■ **WHAT YOU ARE ASKED TO DO**:
Count how many lines in the entries below hold the string "will", and respond with that number only.

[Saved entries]
--- START ---

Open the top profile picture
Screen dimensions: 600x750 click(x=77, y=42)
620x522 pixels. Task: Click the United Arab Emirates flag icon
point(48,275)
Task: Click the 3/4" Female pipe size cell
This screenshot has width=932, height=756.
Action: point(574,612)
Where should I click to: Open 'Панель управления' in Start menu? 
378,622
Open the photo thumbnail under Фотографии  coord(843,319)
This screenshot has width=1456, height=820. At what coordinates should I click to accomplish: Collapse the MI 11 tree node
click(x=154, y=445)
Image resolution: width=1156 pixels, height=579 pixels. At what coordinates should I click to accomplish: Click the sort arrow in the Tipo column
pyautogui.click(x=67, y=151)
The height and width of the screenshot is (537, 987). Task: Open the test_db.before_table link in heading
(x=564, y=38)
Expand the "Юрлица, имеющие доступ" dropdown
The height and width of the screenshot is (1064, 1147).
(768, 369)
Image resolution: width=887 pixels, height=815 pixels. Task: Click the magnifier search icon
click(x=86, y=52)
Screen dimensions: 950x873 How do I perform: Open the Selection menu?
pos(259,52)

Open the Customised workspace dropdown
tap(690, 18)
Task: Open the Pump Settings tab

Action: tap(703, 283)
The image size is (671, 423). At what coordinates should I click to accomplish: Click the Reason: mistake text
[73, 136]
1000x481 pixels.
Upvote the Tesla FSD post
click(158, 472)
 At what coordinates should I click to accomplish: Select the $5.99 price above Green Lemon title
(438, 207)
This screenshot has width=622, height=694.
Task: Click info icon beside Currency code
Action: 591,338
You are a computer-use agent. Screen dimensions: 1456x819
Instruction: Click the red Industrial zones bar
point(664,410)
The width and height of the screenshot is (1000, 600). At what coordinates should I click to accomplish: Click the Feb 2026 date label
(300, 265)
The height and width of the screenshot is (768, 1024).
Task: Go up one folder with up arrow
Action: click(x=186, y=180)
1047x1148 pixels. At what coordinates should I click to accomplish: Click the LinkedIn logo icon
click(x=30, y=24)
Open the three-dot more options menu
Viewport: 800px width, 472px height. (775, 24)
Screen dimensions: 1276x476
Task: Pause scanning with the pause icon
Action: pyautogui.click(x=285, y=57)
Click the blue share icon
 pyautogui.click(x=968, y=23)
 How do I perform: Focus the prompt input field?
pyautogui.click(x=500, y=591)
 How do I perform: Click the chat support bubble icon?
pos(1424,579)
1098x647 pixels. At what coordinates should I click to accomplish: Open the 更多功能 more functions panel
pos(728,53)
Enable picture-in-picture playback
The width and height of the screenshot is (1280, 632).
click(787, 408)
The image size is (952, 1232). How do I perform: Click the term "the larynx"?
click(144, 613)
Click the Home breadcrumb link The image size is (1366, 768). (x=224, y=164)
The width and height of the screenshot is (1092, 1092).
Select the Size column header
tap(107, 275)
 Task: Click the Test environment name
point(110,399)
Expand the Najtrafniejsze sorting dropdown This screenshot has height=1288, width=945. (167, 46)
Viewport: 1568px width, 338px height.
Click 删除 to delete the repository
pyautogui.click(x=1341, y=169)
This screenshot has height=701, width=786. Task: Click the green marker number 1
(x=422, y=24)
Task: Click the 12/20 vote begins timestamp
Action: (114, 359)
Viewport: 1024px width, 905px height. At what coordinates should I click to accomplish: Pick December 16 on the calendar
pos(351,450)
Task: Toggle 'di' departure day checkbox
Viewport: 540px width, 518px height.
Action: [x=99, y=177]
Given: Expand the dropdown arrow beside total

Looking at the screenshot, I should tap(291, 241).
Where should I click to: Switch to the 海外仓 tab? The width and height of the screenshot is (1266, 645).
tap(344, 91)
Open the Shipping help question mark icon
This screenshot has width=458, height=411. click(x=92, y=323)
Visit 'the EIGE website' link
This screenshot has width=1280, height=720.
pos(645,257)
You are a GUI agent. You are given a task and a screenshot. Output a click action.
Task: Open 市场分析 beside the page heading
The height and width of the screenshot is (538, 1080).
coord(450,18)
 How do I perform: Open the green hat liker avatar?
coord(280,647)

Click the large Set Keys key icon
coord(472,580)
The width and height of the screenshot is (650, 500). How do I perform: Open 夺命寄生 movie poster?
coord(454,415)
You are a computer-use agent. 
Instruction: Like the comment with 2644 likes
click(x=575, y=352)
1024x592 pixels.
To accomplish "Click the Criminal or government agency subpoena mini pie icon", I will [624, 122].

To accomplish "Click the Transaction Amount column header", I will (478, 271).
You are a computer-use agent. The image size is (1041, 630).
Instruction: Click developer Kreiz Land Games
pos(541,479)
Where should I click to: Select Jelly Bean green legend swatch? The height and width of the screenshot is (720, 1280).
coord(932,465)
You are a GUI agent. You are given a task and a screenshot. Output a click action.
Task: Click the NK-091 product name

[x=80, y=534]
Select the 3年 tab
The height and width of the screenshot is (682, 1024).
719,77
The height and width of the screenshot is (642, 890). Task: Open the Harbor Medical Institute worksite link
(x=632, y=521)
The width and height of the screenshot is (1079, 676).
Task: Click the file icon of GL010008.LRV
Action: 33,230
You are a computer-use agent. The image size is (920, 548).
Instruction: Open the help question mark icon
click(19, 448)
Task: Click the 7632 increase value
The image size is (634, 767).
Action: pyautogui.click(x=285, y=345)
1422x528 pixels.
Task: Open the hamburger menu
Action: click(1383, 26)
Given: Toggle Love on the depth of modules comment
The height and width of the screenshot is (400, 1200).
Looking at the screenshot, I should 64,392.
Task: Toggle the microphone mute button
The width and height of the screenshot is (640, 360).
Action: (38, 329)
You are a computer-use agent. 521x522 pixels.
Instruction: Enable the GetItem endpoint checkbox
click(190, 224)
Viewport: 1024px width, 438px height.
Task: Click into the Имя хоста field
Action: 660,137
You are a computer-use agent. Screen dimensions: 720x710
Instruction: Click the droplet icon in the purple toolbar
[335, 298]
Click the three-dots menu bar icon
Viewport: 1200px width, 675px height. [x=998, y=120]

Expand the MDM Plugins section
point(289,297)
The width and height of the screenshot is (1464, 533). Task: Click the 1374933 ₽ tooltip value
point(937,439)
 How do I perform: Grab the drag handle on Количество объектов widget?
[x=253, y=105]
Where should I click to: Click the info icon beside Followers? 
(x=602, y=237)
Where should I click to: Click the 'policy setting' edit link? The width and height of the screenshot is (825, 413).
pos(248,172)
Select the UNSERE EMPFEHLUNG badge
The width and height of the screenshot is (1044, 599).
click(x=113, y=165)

--- END ---

■ **EXPECTED ANSWER**:
2